Sie weiß theoretisch auch, dass wir gerade hier sind.“
„Meinst du sie wird das
weitererzählen?“ Emil sah sie besorgt an.
Lilian schüttelte lächelnd den Kopf.
Emil lernte doch schneller, als sie dachte. „Ihre magischen
Fähigkeiten sind nicht stark genug, um genau lokalisieren zu können.
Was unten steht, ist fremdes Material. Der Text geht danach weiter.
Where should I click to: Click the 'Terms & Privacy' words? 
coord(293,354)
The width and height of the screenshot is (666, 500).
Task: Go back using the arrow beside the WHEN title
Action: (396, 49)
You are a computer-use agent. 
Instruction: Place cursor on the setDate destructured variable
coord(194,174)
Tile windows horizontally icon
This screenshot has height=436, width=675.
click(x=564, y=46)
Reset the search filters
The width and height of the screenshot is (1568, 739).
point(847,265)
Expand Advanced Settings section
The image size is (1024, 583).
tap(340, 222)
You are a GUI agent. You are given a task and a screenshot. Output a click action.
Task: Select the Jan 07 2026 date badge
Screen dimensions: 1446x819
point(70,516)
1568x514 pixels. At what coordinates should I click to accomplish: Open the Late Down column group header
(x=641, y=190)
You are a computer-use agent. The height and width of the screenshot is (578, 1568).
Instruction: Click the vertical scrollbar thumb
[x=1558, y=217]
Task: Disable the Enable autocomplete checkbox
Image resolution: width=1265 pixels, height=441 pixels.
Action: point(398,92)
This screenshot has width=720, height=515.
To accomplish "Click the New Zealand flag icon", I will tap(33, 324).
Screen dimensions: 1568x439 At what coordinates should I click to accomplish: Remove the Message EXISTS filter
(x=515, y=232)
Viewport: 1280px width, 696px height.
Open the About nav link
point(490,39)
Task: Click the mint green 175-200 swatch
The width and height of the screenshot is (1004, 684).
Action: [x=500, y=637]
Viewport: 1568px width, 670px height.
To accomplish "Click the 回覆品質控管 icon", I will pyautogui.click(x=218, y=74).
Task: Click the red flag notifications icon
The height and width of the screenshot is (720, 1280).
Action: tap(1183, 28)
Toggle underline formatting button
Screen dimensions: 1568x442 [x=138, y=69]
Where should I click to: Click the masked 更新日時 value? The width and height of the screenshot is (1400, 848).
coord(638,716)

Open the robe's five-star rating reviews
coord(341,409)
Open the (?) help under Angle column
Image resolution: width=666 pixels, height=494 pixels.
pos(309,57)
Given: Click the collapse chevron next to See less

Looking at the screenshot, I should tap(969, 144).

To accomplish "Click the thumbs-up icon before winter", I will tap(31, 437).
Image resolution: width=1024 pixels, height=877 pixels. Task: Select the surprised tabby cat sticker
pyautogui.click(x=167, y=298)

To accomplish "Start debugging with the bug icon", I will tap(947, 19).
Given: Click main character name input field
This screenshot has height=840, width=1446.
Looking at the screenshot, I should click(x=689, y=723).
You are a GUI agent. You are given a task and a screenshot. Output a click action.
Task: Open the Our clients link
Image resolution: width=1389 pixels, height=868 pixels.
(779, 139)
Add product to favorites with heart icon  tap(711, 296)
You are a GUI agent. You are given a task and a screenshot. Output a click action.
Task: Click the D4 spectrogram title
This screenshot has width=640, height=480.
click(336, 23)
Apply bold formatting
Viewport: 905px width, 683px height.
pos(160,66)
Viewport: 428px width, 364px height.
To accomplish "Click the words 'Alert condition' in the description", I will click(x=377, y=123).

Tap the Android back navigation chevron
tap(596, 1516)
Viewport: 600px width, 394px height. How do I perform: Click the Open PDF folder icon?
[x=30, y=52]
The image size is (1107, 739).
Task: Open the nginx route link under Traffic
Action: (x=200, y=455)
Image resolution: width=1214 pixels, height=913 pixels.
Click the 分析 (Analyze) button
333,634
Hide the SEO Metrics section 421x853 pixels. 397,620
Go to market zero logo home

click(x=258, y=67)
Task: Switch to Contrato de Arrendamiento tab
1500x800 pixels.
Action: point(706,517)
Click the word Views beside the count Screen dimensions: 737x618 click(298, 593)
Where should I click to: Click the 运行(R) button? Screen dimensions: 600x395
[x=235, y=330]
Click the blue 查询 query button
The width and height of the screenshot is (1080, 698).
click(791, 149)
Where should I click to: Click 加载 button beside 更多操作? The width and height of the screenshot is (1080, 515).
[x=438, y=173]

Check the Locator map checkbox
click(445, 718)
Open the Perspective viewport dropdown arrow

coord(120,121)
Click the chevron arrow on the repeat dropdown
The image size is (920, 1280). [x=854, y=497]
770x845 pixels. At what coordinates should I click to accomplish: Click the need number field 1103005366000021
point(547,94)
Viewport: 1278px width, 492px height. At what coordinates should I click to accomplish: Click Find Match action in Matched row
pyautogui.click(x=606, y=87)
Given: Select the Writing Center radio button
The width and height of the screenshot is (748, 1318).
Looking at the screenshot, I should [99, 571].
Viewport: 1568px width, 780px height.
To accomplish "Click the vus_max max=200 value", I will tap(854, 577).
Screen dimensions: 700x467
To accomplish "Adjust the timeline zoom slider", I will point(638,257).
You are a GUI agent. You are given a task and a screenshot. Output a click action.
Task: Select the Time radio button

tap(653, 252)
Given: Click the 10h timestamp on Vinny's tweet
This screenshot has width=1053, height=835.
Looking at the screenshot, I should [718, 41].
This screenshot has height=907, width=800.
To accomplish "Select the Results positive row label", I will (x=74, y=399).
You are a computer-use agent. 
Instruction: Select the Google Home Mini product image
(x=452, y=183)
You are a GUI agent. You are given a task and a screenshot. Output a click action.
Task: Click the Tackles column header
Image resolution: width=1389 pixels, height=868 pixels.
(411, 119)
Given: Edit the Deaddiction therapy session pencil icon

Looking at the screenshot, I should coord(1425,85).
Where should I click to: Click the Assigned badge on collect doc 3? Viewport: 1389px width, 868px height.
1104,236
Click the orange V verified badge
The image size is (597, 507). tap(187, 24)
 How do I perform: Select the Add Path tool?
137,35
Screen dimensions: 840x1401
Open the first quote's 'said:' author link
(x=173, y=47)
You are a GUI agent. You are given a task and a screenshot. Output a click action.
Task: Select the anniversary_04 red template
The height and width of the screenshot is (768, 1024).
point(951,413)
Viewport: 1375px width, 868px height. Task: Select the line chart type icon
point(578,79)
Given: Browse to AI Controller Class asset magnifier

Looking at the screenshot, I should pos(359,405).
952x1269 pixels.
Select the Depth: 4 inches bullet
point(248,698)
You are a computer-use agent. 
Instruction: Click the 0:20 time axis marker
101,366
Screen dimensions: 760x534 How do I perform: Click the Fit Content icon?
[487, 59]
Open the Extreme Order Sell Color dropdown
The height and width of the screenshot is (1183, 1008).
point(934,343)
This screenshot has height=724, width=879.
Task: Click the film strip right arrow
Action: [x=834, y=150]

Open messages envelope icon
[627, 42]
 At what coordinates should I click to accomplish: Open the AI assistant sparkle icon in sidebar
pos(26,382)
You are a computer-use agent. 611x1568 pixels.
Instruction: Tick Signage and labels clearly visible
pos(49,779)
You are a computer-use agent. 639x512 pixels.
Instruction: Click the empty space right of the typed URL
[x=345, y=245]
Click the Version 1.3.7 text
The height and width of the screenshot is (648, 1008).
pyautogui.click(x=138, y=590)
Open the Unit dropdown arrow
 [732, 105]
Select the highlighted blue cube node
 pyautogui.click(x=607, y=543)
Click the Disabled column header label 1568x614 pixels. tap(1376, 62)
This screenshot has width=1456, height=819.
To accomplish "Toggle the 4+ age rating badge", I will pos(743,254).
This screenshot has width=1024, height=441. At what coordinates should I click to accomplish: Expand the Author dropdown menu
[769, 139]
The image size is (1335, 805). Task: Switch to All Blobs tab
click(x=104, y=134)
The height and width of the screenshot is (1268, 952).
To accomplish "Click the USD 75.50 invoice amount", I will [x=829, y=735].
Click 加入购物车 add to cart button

Sie könnte es ahnen, aber nicht beweisen. Aber sie weiß dass wir
momentan zusammen sind und dass ich vielleicht etwas im Schilde
führe.“
Erst jetzt fiel ihr auf, wo sie beide
saßen und schlagartig stand sie auf. „Wir sollten uns hier nicht
länger als nötig aufhalten.“ Sie versuchte ihren plötzlichen
Sinneswandel mit einem Lächeln bei Emil wieder gut zu machen. „Gehen
wir lieber zu mir.“
Er nickte und stand ebenfalls auf.
Zunächst konnte er seinen Blick nicht von der Einrichtung lösen,
doch schl<ießlich schaffte er es. Im Hinausgehen nahm Emil ihre
Hand und Lilian umschloss diese irritiert. Es erstaunte sie, dass er
es von sich aus tat und noch erstaunlicher war es, dass sie wirklich
zu ihr gingen. Sie hoffte, dass es nicht schwierig werden würde
Emils Anwesenheit zu erklären. Bis jetzt hatte sie bei ihren Eltern
nur angedeutete, dass sie jetzt einen Freund hatte. Was Emil wohl zu
ihrem Zimmer sagen würde?
„Du musst sagen, dass du mein Zimmer
schön findest!“, sagte Lilian lächelnd.
„Dein Zimmer ist schön“,
antwortete ihr Emil prompt.
„Nicht jetzt! Gleich, wenn du's
siehst.“
„Warum sagst du das nicht?“, fragte
Emil irritiert und lachte.
„Das ist doch klar!“ Lilian knuffte
Emil in die Seite. „Dann sagst du es gleich eben nochmal.“
Was Emil dann auch brav tat, als sie
bei ihr waren.
Am nächsten Morgen wachte Emil quer
liegend im Bett auf, mit Lilian, die es sich auf seiner Brust bequem
gemacht hatte und gerade den Angriff startete ihn wie ein Kraken auch
mit Händen und Füßen in ihren Griff zu nehmen. Ihr Körper war
warm und ihr Atem ruhig.
Es war in diesem Moment überhaupt
nicht vorstellbar, dass dieses Mädchen ein gefährlicher Dämon war.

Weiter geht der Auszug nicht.